Hi,
I've searched the boards and can't find anything on if I'd be able to intergrate a RF remote into my Arduino's capibilities. Basically I want to load my light pattern schetch and place the board on my motorcycle and with each press of the button of the remote (basically a car's key fob) have the next LED lighting pattern active, press it again the next pattern activates and so on. I've seen videos of other members doing different light patterns with each press of a hard wired button, but never with a remote. I've tried to research on how to make a RF transmitter and reciever that might possibly work and the easiest thing I can find really is for a garage door opener using DIP switches that allows 256 combinations. Problem with this is I can't find any how to's or examples of how to make one, only them trying to sell me one and I'm not even sure if it'd work for my application. Any thoughts or ideas would be greatly appreciated....thanks.

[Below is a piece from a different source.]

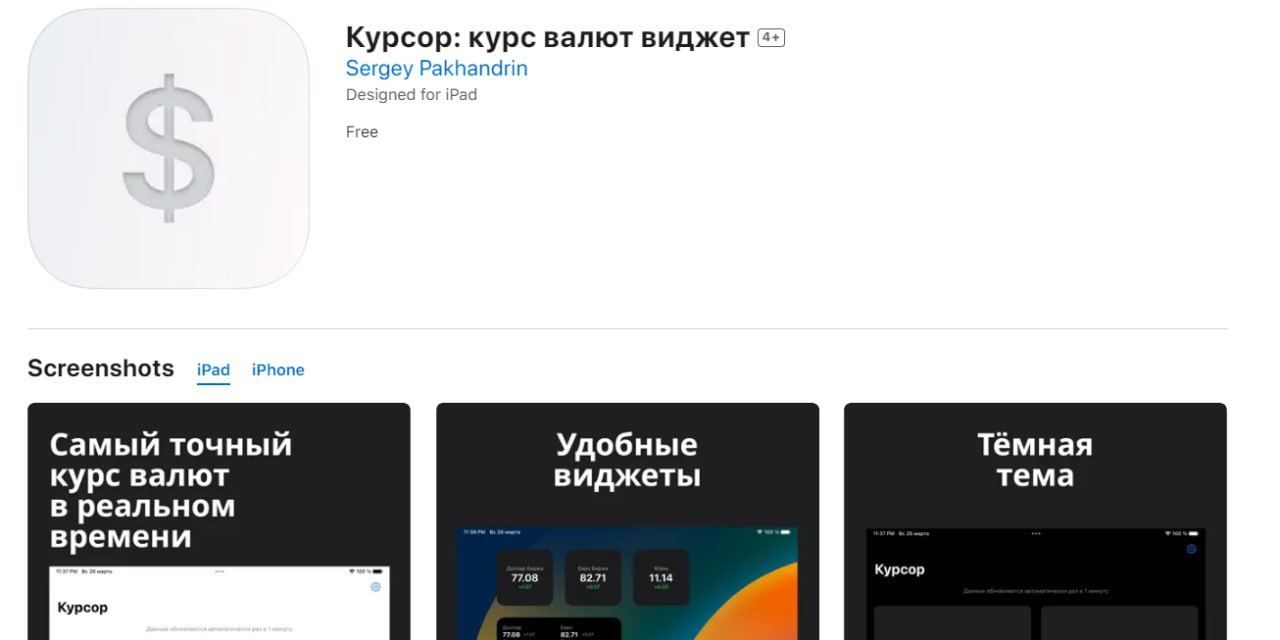Open developer Sergey Pakhandrin's page

click(436, 68)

I would look into the Xbee wireless boards (Sparkfun or a number of other places). I see a lot of them in use for projects on here. They might be a bit pricey for what you are looking for though. I would advise not buying cheap RF links on sparkfun as I have first hand experience with them and they don't work.
It looks like you want to do something that is fairly simple though, so there might be a cheaper alternative.
my suggestion would be to check out ebay. they have a good selection of rf remote keyfobs that you should be able to adapt to work with an arduino. most have relays preattached but im sure there would be some sort of way to run an input pin to detect a button press with most of the ones ive seen. plus theyre usually pretty cheap
Or this could work, if about 50 yards reach is enough.
http://www.seeedstudio.com/depot/433mhz-rf-link-kit-p-127.html
I am looking for a hardware-supplier myself that ships to gemany or is located in germany and that can supply me with 433- or 857 MHz RF Trancievers. The RFT has to be small in size and should cost less than 15,- $ shipping included. Also it should connect through serial port to Arduino using the Arduino's 5V power supply to power itself. The above link comes very close. This on one chip would do the trick.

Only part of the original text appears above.